I am working on a project in which I’m trying to visualize piano notes being played. The idea is that one instance corresponds to a piano key and that instance has to get triggered and animated upwards when triggering an actual key on the keyboard.
I converted the midi data into CHOP data and created a row of instances, one for every key. Also, I’ve managed before to animate the y-values of the instances. However, when a following key is pressed, this animation seems to interrupt the animation of the previously triggered instance. I started looking into the event CHOP, yet I can’t seem to figure out how I could get an specific instance with a fixed x position to animate on it’s y-axis when triggered and finish it’s animation. Anyone that might be able to help?
under the assumption that all the Midi Notes are coming in as seperate channels, you could use a Trigger CHOP as that would work for each channel independently. The Trigger CHOP can be followed up with your lookup if you like and then passed into a Shuffle CHOP where you’d set the Method Parameter to Sequence All Channels which’s result is the single channel with all the values necessary for instancing. On the Shuffle CHOP also turn on Use First Sample Only - as the Trigger CHOP is Timesliced, each channel might hold more than a single value potentially messing up the instancing.

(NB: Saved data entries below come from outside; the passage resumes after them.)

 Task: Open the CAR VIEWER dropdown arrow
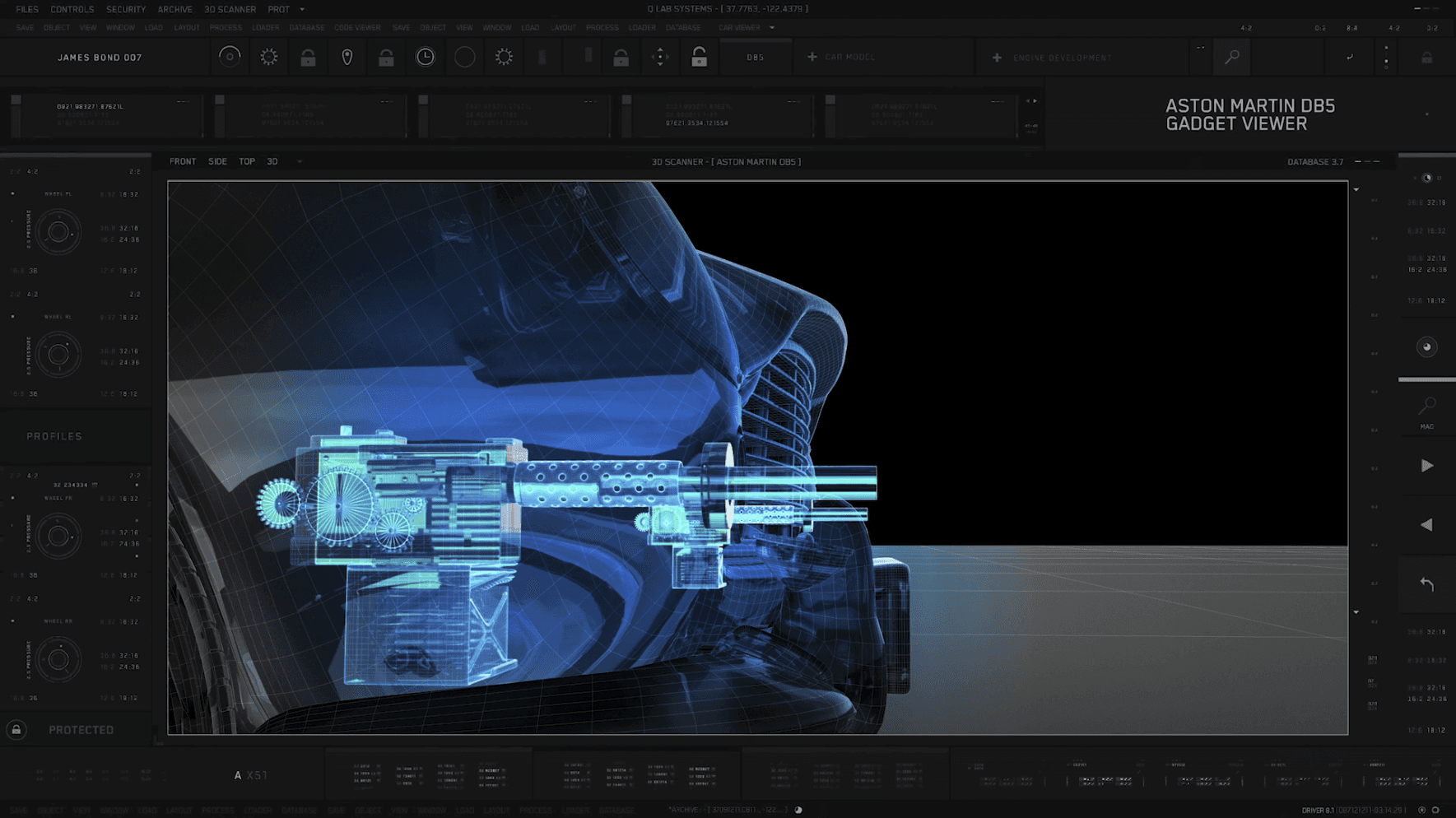[772, 28]
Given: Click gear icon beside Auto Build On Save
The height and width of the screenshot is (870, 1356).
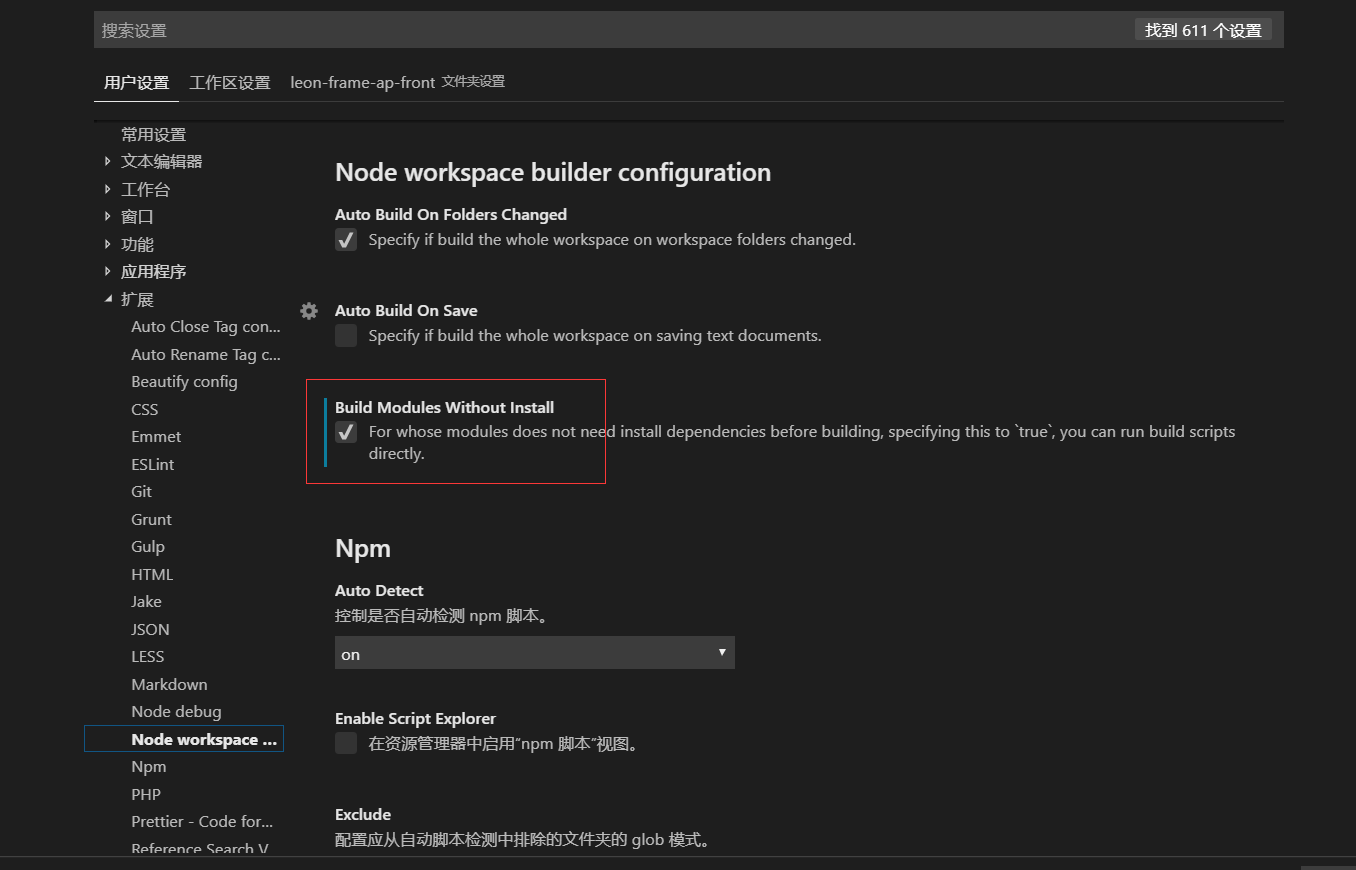Looking at the screenshot, I should (x=309, y=311).
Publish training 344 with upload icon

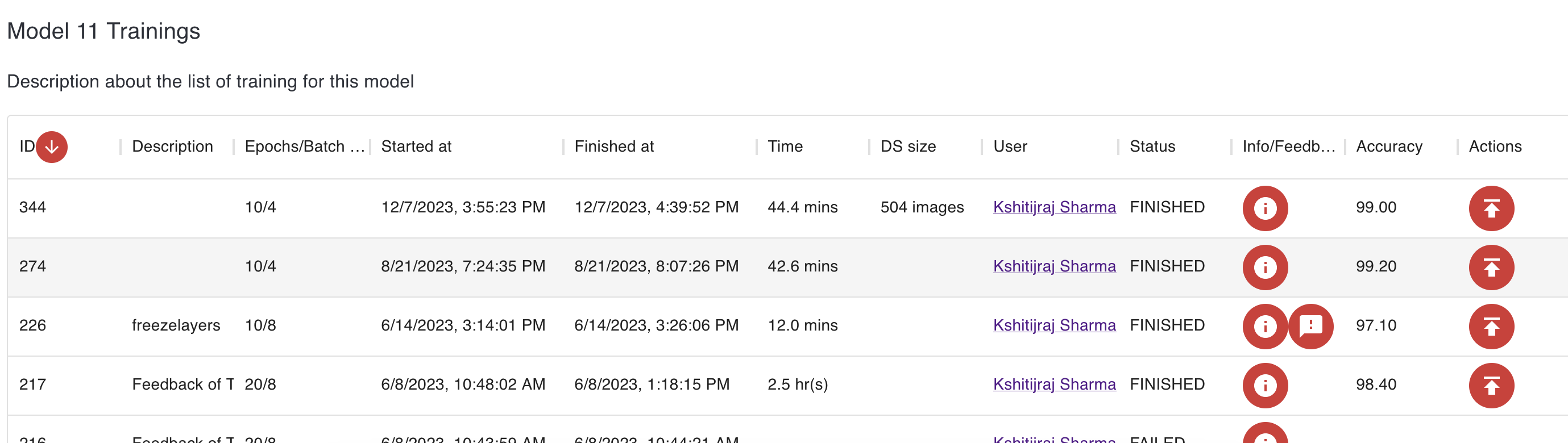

The Event CHOP is interesting too but for each trigger it appends a sample to its output channels. Which channel triggered the event is stored in the index channel but the usagecase is a bit different. For example every time a midi note is hit, you would want a colored circle to appear and float up. When hitting the same note many times, you’d want many circles floating up… That’s were the Event CHOP comes in. For your example where it’s more simulating the playing of a piano with a set number of items that should be animated, the Trigger CHOP is of better use.